I have a database with 2,200,000 records in. I do some work in a c# program which re-calculates the data for these 2,200,000 records and I want to insert it but not have any duplicates (i.e. if it generated the identical same data for a record, don't do anything). There are 9 fields that I check to see if they are the same, and if there is no difference (identical data) I don't do an insert.
I'm trying to think of a speedy way to do this. All I can think of is having a unique constraint across all 9 fields, but I feel this might be the wrong approach.
Previously I loaded the entire lot into the memory and did the comparison there, but since it has gone up to 2 mil+ records this has become impractical.
Any thoughts?
Bit more detail:
A service runs that collects some scientific data. If the data meets some criteria (not important) then it inserts a warning record into the database. There are 2 million warnings generated the first time the program runs.
The second time it runs, it collects the same data. But I only want records to be inserted if they are different to existing records. So I must compared the previous 2 million warnings with the 2 million new warnings. If they are the same, nothing happens. If they are different in any way, they are inserted as a new warning.

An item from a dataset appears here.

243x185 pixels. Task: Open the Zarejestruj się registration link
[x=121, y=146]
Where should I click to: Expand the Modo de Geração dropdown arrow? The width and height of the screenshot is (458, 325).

A scientist checks every warning one by one and flags them as important or not important. So they don't care about duplicate warnings which are exactly the same.
The data has 9 fields, some string some integer, and if any field changes at all, it must insert a new warning.
Questions:
Currently, the warnings are calculated one by one in a loop, then afterwards, inserted into the database in another loop.
A hash sounds like it might work, how can I create a hash of all the fields? Is this a c# manual operation or can I get SQL to do it automatically? (I will have to generate the same hash in code to stop duplicates I think, so I need to be able to create it in c# too).
Yes, if previous version is identical to current version then do not insert, e.g. I have the data "1, 125, abcdef, 33.4, chocolate" if I process a record and get "1, 125, abcdef, 33.4, chocolate" do not insert, if I get "1, 125, abcdef, 33.4, melon" then insert.